Researchers of a recent population-based inception cohort from Southeast Norway (2000–2017) included 700 medical record–confirmed new-onset patients with systemic lupus erythematosus (SLE) meeting 2019 European Alliance of Rheumatology Associations/American College of Rheumatology criteria and followed for a mean of 8 years.  Antiphospholipid syndrome (APS) was defined by 2006 Sydney criteria and antiphospholipid antibodies (aPL) per guidelines. Key outcomes were thromboembolic events (TE), APS, and death, analyzed with Kaplan–Meier methods. Overall, 13% (89/700) experienced a new TE. TE and APS clustered near SLE diagnosis, particularly among the 34% who were aPL-positive at onset.

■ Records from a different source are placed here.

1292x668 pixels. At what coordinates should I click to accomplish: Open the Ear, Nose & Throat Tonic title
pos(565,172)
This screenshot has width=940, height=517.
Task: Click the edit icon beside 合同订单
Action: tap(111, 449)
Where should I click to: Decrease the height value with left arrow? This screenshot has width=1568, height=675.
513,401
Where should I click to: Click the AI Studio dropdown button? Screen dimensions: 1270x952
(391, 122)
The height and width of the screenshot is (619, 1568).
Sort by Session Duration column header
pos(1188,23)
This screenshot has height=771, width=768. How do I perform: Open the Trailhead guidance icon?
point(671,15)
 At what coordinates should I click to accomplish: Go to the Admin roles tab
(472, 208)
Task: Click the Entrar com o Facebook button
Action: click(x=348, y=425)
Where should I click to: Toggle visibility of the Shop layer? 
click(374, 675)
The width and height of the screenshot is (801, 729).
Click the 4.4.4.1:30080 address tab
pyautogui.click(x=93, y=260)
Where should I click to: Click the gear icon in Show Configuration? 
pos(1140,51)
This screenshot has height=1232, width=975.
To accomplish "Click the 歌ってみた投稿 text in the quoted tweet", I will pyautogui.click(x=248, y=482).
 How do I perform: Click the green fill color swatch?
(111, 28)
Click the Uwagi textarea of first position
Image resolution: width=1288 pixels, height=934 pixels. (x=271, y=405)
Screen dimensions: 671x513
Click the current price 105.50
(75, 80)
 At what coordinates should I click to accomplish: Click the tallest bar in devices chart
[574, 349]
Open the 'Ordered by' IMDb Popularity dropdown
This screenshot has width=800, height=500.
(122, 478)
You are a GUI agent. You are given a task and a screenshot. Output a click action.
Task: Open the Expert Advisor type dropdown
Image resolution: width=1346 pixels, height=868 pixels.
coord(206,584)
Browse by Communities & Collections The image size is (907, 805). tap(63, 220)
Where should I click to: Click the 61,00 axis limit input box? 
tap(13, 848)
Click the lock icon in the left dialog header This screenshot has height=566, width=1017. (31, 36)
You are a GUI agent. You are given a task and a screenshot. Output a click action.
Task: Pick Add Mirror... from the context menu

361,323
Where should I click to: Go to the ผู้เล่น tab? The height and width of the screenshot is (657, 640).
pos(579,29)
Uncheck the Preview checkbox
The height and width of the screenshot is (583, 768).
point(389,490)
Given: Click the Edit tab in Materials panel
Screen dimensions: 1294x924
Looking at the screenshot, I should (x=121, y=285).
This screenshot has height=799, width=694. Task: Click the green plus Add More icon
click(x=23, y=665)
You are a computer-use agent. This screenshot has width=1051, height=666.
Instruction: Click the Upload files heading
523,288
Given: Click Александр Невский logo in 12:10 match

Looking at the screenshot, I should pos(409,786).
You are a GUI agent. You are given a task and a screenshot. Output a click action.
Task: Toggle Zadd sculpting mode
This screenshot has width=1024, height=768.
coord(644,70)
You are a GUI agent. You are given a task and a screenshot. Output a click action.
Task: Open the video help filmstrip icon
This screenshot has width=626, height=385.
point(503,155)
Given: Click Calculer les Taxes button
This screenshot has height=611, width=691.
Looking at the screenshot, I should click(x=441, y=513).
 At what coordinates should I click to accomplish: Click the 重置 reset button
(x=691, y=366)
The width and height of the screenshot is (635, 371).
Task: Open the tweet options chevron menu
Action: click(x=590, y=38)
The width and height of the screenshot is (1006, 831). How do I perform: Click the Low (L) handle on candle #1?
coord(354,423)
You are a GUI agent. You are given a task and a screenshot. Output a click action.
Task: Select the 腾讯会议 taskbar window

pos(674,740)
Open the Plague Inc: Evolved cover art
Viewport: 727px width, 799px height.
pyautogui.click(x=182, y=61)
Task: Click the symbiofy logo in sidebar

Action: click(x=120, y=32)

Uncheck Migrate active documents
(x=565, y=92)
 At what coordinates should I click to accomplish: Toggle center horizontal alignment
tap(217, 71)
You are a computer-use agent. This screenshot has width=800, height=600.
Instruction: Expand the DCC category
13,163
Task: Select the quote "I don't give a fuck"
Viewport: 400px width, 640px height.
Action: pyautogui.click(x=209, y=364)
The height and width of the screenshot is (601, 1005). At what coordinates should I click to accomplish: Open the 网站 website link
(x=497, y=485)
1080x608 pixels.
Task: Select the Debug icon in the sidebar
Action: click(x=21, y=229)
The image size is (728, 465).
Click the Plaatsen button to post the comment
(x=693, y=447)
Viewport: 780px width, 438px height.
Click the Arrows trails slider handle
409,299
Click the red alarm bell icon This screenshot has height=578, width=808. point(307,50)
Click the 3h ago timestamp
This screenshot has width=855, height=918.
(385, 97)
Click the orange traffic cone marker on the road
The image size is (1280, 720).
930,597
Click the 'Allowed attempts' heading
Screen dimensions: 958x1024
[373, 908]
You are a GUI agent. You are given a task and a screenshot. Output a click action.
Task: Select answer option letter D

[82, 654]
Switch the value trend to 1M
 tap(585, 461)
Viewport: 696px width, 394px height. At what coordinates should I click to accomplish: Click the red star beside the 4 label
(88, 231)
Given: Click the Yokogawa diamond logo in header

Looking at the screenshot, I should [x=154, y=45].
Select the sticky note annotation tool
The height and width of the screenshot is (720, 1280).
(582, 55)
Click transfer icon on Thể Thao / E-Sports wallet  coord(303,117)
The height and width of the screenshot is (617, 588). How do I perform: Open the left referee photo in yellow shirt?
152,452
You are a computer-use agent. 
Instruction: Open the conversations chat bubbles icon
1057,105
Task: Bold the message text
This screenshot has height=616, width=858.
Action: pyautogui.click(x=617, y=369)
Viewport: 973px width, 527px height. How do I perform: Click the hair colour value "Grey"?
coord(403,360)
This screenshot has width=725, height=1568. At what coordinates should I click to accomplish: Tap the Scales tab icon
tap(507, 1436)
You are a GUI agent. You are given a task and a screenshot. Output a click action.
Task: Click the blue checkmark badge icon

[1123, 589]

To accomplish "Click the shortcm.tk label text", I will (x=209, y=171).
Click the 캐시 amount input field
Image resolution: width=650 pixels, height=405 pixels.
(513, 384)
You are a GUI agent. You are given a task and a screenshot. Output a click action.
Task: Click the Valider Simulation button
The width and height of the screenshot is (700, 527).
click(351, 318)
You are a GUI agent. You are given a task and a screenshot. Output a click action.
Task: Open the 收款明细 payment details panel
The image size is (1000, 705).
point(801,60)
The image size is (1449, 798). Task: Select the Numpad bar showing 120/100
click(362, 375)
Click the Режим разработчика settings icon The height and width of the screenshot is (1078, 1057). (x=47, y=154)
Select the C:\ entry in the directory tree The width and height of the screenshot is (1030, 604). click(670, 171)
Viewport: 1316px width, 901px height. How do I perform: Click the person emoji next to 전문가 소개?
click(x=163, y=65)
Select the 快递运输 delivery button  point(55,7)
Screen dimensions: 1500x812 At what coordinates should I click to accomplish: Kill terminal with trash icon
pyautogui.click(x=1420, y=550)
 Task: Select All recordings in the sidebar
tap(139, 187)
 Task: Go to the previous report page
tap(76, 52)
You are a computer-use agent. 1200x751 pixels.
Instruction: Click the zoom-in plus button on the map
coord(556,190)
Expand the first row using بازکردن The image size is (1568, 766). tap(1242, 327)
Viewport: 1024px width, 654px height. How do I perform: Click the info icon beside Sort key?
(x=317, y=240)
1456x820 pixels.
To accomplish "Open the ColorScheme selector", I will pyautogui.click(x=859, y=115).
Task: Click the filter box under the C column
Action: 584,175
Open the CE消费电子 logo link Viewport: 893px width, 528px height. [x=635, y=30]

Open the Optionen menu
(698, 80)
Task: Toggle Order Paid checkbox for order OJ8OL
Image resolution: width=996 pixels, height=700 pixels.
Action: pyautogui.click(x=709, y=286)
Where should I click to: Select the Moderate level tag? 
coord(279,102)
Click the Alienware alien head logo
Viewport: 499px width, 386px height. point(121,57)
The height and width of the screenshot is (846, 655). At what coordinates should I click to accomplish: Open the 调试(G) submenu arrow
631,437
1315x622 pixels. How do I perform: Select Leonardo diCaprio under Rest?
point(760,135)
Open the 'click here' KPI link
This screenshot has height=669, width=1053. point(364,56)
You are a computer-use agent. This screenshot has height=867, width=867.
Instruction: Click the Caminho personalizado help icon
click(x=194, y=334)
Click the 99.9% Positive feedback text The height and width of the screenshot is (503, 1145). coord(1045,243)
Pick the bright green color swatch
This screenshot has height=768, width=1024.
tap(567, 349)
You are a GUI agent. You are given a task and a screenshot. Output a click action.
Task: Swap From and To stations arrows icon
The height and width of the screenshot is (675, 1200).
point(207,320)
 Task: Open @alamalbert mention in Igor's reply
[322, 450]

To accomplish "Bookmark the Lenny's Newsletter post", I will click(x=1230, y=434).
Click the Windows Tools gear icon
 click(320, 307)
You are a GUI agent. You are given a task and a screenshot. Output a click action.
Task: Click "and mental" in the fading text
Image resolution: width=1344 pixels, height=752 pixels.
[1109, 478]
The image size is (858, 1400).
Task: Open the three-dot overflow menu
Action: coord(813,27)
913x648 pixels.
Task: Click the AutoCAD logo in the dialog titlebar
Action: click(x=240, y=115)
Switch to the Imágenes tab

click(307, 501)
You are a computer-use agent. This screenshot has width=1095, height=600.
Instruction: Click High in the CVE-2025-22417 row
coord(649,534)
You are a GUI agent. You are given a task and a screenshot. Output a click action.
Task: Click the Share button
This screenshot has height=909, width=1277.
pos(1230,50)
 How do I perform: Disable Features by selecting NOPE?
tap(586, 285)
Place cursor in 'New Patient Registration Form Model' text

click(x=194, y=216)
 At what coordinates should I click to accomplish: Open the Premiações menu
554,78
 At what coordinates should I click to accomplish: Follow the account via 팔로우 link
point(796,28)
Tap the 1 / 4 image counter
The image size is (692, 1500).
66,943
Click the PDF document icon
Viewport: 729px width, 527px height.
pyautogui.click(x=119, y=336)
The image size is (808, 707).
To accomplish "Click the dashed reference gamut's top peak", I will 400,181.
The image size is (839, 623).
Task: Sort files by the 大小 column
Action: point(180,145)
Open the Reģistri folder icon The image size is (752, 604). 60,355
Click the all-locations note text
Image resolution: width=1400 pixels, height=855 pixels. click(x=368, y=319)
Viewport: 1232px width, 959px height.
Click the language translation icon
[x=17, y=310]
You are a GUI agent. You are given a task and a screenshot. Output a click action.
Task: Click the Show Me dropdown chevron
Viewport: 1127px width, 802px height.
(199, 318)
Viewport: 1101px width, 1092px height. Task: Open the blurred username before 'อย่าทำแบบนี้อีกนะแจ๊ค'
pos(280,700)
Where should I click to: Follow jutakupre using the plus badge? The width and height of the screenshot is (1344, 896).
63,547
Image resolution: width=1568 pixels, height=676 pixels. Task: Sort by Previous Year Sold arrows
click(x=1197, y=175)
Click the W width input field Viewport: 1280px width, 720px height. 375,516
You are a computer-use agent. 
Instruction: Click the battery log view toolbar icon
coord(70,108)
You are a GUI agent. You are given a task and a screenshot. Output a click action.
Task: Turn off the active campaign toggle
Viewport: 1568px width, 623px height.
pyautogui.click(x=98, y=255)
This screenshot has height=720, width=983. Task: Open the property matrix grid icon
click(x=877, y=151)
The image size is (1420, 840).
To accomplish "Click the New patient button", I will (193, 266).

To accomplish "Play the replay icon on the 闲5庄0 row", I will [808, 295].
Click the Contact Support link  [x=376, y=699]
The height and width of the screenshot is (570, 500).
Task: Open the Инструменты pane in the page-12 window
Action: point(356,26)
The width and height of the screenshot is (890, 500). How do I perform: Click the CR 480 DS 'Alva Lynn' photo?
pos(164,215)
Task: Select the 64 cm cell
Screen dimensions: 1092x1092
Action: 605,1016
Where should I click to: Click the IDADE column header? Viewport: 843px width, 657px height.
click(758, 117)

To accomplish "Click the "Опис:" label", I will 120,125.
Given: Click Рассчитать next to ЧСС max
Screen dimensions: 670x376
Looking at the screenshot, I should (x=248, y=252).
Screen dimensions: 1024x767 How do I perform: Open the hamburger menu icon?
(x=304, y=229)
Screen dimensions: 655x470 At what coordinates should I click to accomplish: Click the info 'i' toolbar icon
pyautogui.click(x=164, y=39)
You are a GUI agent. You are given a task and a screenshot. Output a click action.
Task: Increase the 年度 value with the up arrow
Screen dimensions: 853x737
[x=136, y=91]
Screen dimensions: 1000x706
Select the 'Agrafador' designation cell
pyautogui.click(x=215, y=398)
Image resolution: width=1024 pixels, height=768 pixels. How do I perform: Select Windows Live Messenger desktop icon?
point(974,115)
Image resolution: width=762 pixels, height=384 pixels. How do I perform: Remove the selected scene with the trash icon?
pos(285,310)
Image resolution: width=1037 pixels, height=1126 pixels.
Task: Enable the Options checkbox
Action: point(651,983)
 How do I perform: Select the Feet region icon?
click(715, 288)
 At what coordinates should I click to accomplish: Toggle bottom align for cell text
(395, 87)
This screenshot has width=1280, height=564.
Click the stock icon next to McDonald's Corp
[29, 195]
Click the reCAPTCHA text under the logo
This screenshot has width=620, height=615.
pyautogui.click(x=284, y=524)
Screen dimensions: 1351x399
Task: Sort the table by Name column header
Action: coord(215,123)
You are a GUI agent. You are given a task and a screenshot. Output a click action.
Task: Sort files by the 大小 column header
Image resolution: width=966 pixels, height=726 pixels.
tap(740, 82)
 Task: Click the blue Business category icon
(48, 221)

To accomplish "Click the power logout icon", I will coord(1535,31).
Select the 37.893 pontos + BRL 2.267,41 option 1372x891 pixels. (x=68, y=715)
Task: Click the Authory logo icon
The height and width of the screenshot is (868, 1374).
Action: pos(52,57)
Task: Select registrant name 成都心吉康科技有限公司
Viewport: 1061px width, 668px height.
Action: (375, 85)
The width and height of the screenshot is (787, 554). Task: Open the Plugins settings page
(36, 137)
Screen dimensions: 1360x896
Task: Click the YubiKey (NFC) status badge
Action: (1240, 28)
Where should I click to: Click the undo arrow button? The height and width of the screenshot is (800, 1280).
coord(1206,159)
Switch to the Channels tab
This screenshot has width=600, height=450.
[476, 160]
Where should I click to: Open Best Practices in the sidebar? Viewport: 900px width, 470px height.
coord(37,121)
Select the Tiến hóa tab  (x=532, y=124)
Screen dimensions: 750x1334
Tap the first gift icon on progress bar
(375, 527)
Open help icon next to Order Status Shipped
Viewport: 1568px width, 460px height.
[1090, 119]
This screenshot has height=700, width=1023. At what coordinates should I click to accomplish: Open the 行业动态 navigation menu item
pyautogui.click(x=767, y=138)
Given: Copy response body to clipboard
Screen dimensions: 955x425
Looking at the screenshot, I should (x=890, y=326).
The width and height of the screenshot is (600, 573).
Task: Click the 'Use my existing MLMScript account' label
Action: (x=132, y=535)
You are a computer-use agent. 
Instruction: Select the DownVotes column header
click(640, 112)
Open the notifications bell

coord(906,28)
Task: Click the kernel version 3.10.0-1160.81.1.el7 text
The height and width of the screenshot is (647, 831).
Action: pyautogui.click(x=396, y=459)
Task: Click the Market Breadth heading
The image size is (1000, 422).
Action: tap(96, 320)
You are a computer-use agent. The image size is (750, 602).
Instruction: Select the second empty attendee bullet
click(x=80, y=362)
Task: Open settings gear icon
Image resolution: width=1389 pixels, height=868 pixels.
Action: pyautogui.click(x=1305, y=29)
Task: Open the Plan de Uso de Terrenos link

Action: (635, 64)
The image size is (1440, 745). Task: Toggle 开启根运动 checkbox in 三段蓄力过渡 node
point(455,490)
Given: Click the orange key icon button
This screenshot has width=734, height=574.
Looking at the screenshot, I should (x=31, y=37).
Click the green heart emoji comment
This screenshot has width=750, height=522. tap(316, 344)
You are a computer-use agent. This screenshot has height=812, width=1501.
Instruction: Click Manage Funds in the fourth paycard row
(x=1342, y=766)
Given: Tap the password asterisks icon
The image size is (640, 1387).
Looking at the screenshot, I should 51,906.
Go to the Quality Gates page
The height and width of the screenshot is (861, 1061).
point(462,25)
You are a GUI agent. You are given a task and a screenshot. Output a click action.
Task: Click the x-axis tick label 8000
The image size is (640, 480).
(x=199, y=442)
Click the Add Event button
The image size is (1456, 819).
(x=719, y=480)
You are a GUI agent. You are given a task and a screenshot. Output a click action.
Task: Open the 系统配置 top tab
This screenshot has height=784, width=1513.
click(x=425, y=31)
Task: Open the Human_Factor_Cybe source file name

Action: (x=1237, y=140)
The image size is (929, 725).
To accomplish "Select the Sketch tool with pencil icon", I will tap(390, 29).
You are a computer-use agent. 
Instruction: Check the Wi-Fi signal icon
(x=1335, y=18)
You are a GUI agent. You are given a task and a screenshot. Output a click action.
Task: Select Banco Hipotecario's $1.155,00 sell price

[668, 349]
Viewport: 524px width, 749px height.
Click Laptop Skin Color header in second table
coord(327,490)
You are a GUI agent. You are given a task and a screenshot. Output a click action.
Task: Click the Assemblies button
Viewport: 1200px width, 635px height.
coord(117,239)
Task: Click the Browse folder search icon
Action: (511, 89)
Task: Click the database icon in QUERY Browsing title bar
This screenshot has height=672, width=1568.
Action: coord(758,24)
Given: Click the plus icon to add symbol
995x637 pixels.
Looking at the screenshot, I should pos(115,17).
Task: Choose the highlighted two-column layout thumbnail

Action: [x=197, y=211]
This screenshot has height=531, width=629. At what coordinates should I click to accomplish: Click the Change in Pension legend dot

Risk was highest in the first year: TE incidence reached 59 per 100 person-years (95% confidence interval [CI] 38–87) in aPL-positive patients with APS, then fell to 12 (95% CI 6.2–21) in years 2 to 5. In patients without APS, rates were 2.6 (95% CI 1.4–4.3) and 0.9 (95% CI 0.5–1.4), respectively. aPL-negative patients <50 had the lowest risk (1-year TE-free survival 0.99; 95% CI 0.97–1.00), and beyond year one, TE-free survival no longer differed by aPL status. Standardized mortality rates were higher with APS than without (4.7 [95% CI 1.8–10.7] vs 1.7 [95% CI 1.2–2.3]). Findings underscore the need for heightened early risk assessment and targeted prevention around the time of SLE diagnosis.

Reference: Moe SR, Haukeland H, Brunborg C, et al. Accrual of thromboembolic events and antiphospholipid syndrome in new-onset systemic lupus erythematosus: a population-based inception cohort study. RMD Open. 2025;11(3):e005795. doi: 10.1136/rmdopen-2025-005795.